*AVAILABLE RECORDS*:
┄┄┄┄┄┄
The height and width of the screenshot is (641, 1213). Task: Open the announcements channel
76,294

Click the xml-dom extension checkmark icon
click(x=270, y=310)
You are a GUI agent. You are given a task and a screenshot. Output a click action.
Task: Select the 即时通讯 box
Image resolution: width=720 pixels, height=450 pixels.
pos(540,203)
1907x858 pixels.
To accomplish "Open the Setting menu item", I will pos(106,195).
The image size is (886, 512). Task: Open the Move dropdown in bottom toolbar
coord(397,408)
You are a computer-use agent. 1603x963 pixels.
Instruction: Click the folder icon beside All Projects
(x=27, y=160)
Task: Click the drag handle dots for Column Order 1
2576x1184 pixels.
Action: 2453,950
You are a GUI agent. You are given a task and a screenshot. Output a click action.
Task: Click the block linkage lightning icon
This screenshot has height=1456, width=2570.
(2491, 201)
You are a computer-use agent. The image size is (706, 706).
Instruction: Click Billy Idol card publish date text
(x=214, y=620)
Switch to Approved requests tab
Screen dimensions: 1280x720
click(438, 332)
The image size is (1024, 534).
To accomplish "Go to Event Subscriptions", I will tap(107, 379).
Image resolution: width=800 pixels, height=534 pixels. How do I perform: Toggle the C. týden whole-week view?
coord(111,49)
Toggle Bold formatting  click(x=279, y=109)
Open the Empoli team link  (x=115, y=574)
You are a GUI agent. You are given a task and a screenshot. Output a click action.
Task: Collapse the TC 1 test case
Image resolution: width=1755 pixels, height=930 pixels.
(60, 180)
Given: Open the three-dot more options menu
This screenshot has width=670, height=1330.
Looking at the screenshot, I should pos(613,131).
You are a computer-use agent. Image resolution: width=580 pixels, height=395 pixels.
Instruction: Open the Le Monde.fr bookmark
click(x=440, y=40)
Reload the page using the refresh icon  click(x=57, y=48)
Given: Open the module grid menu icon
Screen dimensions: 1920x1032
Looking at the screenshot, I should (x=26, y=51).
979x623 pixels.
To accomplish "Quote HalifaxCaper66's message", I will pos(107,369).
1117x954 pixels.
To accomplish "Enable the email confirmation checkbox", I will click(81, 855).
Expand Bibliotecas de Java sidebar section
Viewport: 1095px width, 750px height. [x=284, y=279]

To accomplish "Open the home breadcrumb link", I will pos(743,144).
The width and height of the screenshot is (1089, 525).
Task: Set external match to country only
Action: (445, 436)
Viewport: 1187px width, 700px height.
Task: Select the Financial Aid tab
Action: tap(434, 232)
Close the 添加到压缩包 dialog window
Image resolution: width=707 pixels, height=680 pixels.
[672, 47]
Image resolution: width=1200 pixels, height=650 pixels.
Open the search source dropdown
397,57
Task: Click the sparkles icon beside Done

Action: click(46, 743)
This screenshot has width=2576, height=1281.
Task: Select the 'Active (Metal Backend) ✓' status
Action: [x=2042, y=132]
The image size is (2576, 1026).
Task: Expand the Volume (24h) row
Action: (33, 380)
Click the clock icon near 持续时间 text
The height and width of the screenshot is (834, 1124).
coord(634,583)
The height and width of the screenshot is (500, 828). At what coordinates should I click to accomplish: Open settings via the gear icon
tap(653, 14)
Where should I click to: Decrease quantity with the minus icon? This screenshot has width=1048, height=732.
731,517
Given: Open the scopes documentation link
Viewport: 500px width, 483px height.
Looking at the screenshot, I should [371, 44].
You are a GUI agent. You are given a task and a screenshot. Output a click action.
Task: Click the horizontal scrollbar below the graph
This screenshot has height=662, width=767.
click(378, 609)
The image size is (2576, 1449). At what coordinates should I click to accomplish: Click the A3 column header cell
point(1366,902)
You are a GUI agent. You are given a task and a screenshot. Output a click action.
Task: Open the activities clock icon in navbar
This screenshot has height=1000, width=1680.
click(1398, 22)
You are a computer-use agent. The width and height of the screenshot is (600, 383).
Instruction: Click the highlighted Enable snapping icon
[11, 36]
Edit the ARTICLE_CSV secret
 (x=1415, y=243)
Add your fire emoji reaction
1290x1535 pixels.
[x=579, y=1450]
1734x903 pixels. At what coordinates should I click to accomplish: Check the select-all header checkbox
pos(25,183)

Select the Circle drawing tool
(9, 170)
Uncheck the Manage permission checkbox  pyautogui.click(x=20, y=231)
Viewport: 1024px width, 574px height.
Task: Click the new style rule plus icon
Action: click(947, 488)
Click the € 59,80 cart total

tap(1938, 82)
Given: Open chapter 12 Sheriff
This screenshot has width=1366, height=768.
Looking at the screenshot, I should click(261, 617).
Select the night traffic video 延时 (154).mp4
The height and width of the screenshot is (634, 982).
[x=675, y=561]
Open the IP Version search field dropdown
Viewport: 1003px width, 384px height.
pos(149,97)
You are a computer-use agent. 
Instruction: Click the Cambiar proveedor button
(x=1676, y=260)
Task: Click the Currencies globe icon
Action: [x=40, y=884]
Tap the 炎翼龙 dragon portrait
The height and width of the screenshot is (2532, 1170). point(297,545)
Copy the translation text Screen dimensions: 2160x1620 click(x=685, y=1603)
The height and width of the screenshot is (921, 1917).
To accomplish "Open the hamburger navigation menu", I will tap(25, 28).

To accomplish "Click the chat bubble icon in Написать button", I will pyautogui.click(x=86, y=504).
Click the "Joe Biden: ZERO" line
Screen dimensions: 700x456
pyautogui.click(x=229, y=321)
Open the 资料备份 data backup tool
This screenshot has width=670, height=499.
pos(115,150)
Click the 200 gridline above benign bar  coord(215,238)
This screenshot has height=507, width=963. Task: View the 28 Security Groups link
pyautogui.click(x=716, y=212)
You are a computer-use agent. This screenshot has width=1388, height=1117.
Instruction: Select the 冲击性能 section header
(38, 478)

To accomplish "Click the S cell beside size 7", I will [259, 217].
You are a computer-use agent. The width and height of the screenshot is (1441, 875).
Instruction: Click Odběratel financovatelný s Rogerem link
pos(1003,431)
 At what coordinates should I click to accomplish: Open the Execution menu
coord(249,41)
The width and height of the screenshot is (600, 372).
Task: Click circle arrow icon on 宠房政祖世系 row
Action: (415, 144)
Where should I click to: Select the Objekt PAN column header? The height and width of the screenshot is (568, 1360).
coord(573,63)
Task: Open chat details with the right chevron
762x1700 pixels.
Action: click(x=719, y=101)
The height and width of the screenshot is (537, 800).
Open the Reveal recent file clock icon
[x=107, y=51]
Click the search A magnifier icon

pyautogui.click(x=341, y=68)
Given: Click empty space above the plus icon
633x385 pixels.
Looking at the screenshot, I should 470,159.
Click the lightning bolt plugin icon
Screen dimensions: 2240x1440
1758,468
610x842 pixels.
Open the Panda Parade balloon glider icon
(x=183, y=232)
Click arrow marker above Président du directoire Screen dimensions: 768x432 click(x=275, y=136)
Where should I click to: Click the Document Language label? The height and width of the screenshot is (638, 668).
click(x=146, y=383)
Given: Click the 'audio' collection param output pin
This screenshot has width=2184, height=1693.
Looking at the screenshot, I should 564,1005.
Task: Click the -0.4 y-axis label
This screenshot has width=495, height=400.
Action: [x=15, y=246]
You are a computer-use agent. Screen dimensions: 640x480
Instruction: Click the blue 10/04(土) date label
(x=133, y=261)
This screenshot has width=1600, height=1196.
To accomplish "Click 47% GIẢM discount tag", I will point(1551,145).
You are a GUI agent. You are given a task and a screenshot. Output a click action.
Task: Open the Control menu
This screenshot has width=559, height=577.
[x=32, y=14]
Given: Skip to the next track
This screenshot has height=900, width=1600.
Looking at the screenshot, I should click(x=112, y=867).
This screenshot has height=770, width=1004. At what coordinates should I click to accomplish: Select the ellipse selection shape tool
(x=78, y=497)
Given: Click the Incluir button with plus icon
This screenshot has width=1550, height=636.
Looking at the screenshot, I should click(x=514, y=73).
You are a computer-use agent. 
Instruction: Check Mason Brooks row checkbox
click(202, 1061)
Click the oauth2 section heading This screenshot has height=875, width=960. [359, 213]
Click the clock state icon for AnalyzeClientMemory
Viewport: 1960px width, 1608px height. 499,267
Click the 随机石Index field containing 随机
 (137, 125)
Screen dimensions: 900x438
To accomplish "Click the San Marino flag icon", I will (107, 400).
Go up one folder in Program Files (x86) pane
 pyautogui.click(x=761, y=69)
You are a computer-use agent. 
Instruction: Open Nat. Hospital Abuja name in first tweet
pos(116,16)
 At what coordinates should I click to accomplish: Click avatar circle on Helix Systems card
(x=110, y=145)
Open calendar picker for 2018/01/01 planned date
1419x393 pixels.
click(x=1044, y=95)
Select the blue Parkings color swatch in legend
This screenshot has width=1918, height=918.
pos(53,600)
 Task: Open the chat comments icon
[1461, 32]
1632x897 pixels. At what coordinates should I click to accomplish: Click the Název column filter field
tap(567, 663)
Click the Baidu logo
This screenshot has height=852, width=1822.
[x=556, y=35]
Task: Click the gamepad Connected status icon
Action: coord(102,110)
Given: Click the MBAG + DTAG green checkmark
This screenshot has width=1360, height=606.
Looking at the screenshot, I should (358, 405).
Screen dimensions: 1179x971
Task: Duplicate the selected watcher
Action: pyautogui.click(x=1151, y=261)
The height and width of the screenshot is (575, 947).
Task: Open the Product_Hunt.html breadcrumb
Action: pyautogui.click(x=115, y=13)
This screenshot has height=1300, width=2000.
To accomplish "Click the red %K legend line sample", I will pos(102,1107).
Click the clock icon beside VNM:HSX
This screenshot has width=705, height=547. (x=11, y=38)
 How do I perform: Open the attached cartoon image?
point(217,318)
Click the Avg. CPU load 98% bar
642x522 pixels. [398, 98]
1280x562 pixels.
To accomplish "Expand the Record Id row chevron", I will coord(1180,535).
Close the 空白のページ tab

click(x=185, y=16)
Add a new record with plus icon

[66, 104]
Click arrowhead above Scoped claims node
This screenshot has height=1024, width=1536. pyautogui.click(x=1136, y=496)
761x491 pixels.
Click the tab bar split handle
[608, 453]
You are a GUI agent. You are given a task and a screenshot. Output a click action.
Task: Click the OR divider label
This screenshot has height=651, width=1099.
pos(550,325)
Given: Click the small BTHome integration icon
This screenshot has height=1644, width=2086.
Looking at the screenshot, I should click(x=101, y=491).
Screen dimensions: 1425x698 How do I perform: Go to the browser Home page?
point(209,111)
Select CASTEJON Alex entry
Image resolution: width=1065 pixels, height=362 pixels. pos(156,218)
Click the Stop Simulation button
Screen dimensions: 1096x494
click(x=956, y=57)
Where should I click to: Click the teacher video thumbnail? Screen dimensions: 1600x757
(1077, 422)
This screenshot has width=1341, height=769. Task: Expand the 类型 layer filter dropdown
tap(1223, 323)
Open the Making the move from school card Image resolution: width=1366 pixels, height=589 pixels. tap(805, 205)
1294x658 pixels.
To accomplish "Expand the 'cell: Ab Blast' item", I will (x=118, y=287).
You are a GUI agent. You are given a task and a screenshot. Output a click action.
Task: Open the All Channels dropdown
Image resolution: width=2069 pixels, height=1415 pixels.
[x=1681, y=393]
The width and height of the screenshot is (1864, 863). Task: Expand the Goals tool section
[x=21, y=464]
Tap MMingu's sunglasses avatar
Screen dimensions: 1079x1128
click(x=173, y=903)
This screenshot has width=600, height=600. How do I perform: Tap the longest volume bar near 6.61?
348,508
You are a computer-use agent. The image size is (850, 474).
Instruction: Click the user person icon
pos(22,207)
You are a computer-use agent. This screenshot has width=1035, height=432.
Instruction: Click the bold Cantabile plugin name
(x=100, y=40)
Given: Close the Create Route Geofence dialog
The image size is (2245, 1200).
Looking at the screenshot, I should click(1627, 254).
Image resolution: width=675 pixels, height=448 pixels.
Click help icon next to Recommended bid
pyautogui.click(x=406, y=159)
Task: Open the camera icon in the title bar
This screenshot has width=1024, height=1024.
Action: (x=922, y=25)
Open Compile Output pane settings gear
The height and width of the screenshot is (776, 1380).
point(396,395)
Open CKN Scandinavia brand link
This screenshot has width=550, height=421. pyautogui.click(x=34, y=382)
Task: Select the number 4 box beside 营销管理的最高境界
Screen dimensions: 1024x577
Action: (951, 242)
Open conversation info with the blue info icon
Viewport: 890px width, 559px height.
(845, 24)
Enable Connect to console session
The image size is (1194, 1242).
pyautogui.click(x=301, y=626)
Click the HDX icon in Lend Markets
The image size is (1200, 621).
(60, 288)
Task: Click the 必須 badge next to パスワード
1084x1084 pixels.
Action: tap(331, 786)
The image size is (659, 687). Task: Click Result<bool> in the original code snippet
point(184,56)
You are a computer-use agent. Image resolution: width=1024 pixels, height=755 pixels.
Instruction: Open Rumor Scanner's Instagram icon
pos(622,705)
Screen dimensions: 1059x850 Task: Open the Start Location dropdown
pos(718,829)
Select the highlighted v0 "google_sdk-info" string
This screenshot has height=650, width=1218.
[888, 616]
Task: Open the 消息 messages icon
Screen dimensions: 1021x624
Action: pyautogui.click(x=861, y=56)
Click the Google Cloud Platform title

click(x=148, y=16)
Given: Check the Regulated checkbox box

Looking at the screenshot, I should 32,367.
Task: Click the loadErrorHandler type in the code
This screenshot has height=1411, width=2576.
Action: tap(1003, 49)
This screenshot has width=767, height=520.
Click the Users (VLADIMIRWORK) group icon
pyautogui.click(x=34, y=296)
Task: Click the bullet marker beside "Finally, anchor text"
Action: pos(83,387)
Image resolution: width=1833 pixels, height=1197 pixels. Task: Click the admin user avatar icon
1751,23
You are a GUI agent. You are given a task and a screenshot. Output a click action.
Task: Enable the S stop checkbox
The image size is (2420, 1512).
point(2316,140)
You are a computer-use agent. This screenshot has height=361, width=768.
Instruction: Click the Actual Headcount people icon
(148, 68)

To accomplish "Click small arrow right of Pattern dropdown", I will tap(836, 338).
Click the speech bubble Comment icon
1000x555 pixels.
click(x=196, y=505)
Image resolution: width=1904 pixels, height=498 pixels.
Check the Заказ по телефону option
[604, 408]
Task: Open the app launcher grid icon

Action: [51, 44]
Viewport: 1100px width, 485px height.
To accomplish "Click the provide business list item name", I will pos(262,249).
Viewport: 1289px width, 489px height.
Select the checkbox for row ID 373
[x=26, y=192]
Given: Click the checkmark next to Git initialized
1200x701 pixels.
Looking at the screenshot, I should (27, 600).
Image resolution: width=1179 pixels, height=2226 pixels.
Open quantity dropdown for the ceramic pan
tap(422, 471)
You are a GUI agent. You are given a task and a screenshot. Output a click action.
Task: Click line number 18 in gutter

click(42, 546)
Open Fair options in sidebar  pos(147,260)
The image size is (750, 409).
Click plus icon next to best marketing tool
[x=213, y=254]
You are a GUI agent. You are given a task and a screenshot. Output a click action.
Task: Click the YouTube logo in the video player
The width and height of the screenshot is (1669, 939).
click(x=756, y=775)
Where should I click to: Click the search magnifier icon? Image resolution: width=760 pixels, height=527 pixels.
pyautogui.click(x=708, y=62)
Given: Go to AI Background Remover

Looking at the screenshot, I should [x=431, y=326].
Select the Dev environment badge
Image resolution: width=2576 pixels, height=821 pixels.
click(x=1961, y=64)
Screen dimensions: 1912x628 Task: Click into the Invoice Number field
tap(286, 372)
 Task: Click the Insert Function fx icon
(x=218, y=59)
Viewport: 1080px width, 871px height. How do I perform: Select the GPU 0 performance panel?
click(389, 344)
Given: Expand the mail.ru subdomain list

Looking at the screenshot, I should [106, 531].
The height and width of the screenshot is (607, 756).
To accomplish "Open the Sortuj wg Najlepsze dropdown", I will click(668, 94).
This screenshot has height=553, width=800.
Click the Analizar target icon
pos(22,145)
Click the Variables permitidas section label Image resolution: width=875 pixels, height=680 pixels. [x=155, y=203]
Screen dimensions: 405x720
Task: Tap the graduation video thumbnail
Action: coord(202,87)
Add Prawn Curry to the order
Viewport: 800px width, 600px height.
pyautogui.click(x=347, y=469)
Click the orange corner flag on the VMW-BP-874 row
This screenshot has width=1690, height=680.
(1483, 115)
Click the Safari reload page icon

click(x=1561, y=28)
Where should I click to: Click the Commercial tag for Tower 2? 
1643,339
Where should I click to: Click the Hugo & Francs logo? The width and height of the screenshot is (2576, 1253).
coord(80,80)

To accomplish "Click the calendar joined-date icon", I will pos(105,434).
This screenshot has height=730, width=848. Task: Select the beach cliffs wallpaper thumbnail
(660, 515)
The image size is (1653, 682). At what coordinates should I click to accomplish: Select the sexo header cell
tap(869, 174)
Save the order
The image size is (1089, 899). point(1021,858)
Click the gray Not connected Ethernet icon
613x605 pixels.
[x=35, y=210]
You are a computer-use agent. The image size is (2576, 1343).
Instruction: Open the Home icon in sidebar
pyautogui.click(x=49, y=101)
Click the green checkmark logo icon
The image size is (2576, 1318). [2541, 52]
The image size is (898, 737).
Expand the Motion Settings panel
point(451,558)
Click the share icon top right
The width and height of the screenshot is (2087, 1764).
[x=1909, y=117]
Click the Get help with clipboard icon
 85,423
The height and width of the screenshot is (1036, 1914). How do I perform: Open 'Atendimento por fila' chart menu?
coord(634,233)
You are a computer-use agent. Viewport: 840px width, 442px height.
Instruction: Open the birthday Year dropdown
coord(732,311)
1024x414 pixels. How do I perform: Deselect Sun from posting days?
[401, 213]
┄┄┄┄┄┄
*PROBLEM STATEMENT*: Quote the rows exactly, everything from the line containing "Click the orange" down to the line containing "point(451,558)".

*EXERCISE ANSWER*:
Click the orange corner flag on the VMW-BP-874 row
This screenshot has width=1690, height=680.
(1483, 115)
Click the Safari reload page icon

click(x=1561, y=28)
Where should I click to: Click the Commercial tag for Tower 2? 
1643,339
Where should I click to: Click the Hugo & Francs logo? The width and height of the screenshot is (2576, 1253).
coord(80,80)

To accomplish "Click the calendar joined-date icon", I will pos(105,434).
This screenshot has height=730, width=848. Task: Select the beach cliffs wallpaper thumbnail
(660, 515)
The image size is (1653, 682). At what coordinates should I click to accomplish: Select the sexo header cell
tap(869, 174)
Save the order
The image size is (1089, 899). point(1021,858)
Click the gray Not connected Ethernet icon
613x605 pixels.
[x=35, y=210]
You are a computer-use agent. The image size is (2576, 1343).
Instruction: Open the Home icon in sidebar
pyautogui.click(x=49, y=101)
Click the green checkmark logo icon
The image size is (2576, 1318). [2541, 52]
The image size is (898, 737).
Expand the Motion Settings panel
point(451,558)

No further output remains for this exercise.